## Exercise prompt:
Retype the whole listing exactly. Leave out pictures.

## Records for the exercise:
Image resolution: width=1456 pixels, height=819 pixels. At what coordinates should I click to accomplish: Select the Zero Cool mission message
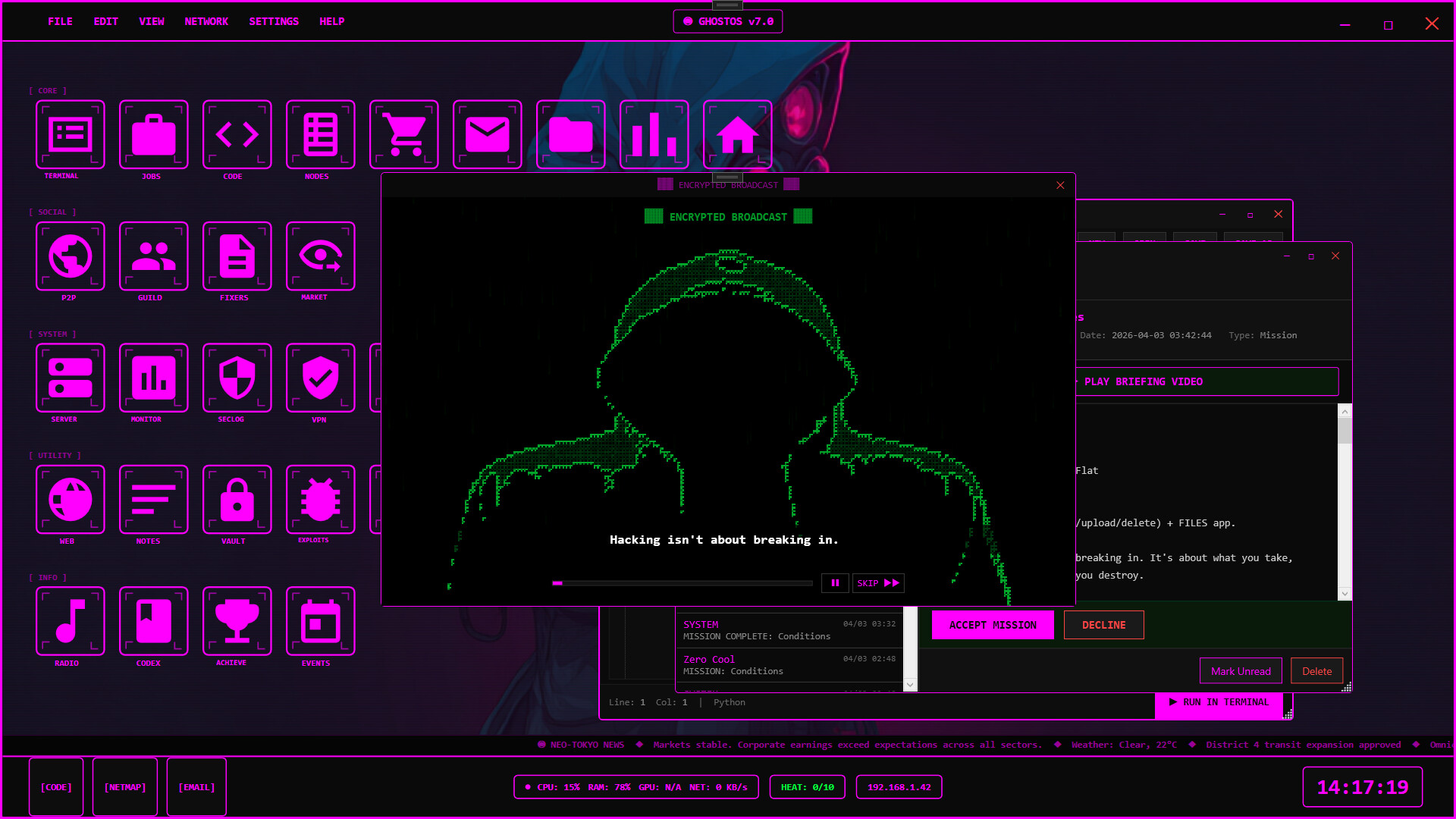[789, 665]
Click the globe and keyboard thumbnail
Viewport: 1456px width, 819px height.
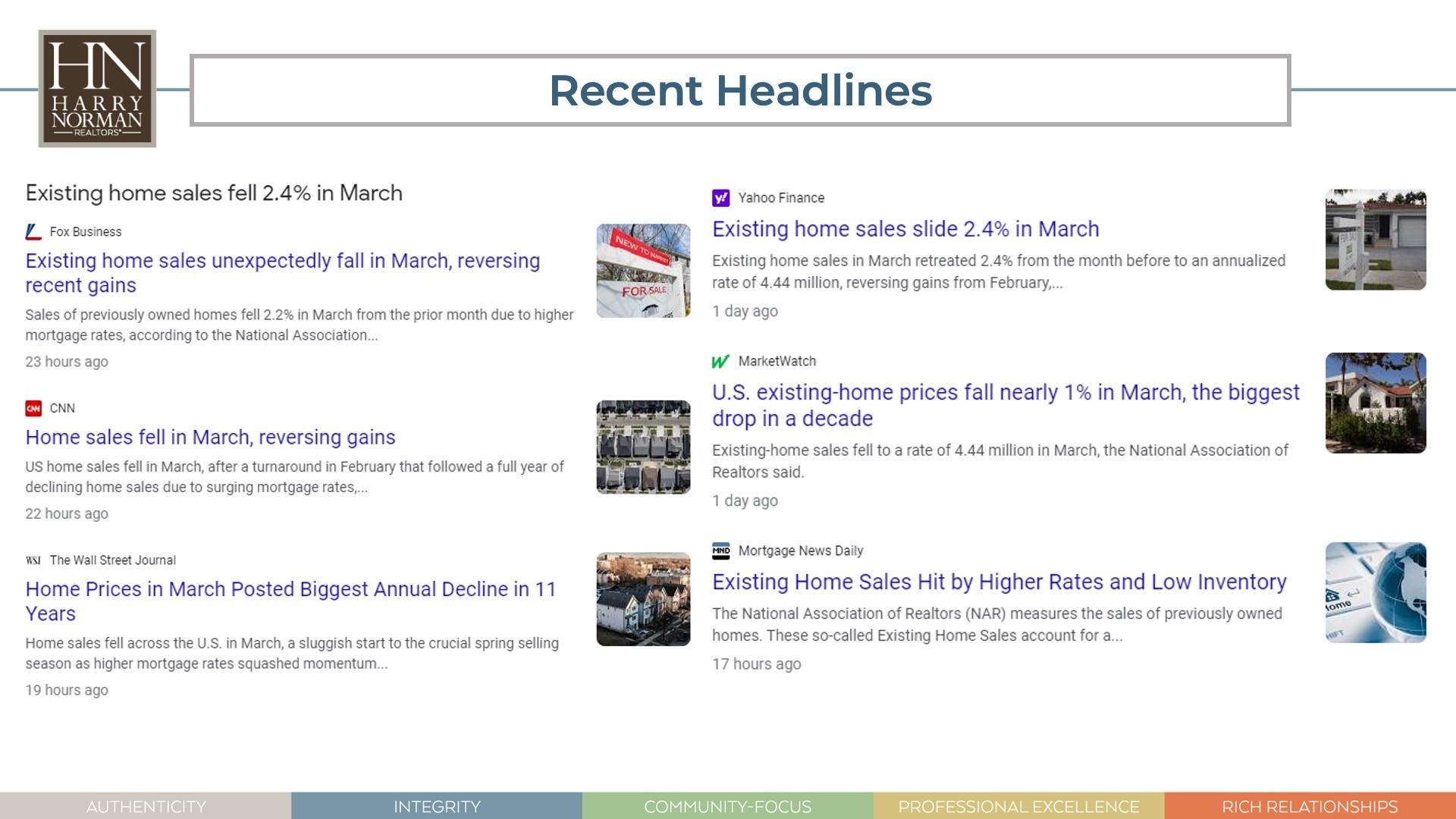(x=1375, y=592)
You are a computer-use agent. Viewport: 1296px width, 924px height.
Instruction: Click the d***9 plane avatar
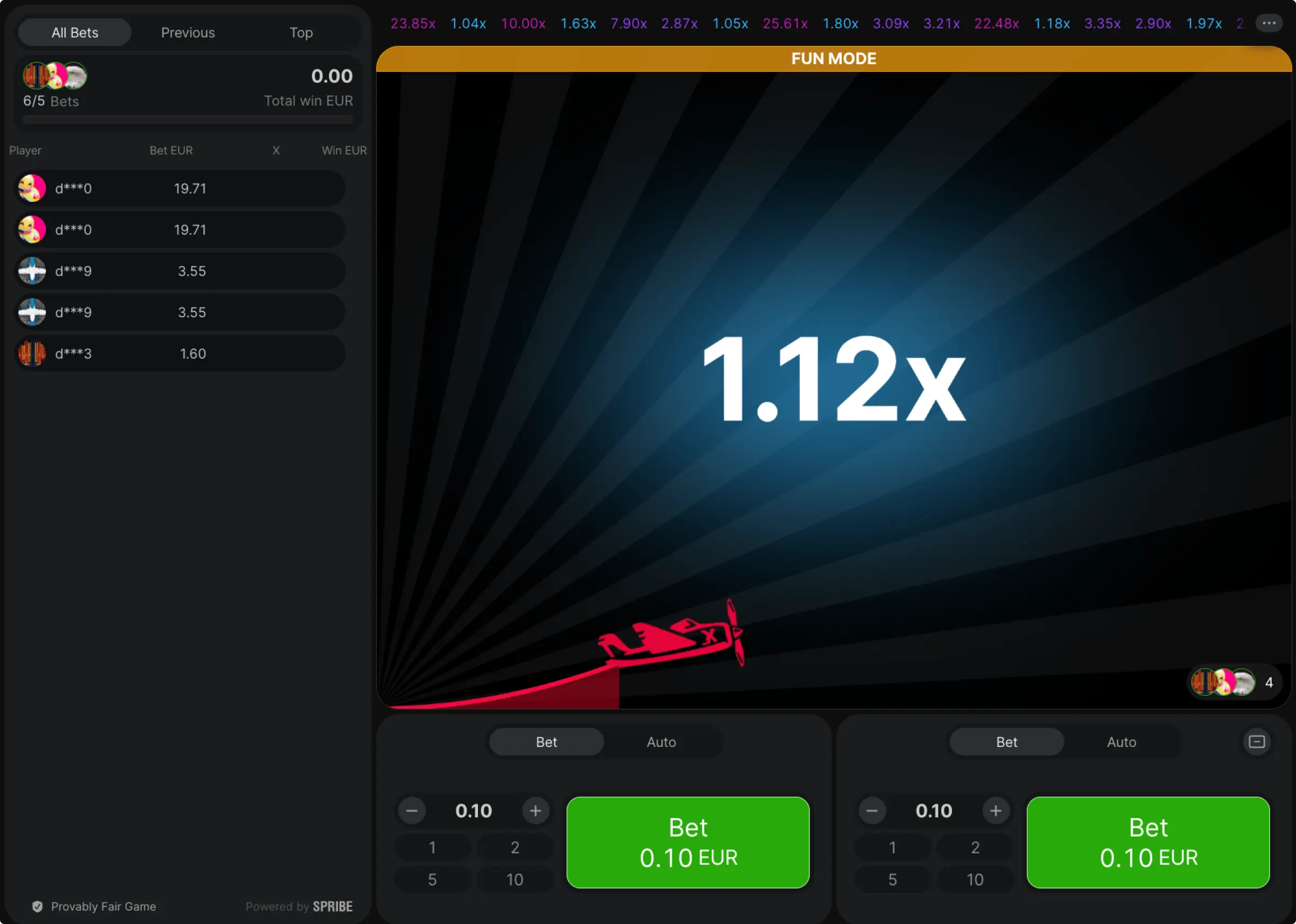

## Answer to the problem:
Image resolution: width=1456 pixels, height=819 pixels. At what coordinates should I click to accomplish: Select the Zero Cool mission message
[789, 665]
Click the globe and keyboard thumbnail
Viewport: 1456px width, 819px height.
(x=1375, y=592)
You are a computer-use agent. Viewport: 1296px width, 924px height.
Instruction: Click the d***9 plane avatar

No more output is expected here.